EXERCISE INSTRUCTIONS
Output exactly the lines below, starting with the line that has "Click the Send" and going on through the line that has "You are a computer-use agent. The width", both included, and no other lines.

Stored items
□ □ □ □
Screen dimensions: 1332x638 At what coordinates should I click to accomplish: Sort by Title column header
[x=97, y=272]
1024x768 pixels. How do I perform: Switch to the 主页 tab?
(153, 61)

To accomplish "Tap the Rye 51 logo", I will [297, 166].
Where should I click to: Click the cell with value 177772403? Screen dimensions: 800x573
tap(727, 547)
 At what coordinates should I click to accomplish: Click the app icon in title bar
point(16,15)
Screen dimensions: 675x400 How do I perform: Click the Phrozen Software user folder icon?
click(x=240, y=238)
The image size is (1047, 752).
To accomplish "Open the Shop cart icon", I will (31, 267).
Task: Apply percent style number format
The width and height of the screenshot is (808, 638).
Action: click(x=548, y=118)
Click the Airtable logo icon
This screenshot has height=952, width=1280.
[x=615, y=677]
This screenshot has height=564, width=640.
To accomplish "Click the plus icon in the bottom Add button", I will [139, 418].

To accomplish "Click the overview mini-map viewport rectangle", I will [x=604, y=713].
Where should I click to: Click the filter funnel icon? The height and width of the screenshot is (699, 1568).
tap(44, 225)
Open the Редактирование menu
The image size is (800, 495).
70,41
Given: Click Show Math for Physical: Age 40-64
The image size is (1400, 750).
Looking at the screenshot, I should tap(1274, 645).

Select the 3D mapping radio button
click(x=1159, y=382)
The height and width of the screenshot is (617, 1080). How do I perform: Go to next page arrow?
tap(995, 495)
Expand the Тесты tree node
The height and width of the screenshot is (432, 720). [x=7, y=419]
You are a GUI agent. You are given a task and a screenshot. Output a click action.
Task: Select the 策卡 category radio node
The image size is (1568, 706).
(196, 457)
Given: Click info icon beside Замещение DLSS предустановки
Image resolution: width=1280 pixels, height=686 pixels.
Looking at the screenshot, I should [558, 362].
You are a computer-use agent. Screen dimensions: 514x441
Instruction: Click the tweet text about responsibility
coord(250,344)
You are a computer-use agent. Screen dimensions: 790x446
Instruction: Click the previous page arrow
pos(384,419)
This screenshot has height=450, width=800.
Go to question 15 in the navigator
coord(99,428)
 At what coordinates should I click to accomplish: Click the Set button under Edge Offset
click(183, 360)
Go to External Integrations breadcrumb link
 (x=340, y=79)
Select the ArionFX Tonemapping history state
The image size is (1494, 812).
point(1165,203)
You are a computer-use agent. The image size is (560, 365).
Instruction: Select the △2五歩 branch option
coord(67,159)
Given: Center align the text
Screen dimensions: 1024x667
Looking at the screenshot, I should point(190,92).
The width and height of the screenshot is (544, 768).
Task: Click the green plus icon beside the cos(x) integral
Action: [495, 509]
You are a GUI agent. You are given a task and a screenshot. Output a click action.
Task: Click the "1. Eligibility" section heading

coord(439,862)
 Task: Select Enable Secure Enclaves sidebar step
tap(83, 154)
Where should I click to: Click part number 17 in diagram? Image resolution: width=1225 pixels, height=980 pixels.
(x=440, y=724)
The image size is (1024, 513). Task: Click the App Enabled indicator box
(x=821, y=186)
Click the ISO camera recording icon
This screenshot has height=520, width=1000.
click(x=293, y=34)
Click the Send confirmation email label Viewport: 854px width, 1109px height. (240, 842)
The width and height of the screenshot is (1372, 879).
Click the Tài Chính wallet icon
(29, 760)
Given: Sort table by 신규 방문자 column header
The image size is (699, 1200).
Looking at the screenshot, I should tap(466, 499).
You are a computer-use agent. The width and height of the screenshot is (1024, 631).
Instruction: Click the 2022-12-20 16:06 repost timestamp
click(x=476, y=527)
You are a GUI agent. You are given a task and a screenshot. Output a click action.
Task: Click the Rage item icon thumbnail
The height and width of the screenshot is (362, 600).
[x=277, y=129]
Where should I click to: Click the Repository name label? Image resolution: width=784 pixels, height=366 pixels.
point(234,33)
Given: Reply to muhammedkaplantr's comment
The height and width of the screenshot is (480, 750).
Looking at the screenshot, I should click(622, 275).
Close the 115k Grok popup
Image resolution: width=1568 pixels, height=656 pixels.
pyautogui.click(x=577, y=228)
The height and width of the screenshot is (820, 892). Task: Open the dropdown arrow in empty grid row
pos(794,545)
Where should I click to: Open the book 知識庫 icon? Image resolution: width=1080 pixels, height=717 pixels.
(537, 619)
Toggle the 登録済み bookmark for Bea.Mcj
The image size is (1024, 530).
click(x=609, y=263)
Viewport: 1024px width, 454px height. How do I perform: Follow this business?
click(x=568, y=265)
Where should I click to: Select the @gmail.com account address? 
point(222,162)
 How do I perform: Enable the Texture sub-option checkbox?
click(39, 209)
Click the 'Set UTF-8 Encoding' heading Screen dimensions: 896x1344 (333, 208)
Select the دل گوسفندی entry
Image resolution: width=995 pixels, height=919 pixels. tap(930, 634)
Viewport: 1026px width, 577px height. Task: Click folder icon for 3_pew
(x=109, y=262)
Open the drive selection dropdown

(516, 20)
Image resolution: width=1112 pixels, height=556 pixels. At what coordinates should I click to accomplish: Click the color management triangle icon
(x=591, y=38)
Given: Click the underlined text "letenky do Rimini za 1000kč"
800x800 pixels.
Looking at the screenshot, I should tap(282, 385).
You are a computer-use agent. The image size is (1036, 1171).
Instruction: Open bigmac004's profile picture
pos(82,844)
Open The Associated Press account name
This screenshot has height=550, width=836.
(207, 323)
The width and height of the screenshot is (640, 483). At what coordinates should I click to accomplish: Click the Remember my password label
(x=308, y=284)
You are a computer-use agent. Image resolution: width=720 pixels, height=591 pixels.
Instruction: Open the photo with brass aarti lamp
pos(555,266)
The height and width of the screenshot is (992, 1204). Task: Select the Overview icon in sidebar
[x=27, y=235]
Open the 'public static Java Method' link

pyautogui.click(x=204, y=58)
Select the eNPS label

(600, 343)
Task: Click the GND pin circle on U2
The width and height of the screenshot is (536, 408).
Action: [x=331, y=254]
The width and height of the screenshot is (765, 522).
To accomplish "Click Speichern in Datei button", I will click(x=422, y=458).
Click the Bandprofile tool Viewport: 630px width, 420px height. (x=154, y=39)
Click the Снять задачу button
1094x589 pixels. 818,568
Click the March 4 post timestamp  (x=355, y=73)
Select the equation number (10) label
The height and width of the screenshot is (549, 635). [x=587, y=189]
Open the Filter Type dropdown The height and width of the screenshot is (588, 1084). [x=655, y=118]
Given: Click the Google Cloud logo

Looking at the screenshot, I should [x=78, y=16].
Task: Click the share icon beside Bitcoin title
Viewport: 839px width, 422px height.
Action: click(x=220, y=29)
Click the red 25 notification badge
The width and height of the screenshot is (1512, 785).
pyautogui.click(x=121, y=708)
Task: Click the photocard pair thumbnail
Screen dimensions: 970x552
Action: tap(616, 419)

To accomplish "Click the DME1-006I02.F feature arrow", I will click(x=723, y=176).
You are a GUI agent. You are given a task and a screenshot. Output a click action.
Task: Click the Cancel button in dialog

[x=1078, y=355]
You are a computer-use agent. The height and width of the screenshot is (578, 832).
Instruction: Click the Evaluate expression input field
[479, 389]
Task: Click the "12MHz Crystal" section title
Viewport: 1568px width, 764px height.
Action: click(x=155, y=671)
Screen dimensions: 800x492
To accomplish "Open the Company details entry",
□ □ □ □
SOLUTION
Click the Send confirmation email label Viewport: 854px width, 1109px height. (240, 842)
The width and height of the screenshot is (1372, 879).
Click the Tài Chính wallet icon
(29, 760)
Given: Sort table by 신규 방문자 column header
The image size is (699, 1200).
Looking at the screenshot, I should tap(466, 499).
You are a computer-use agent. The width and height of the screenshot is (1024, 631).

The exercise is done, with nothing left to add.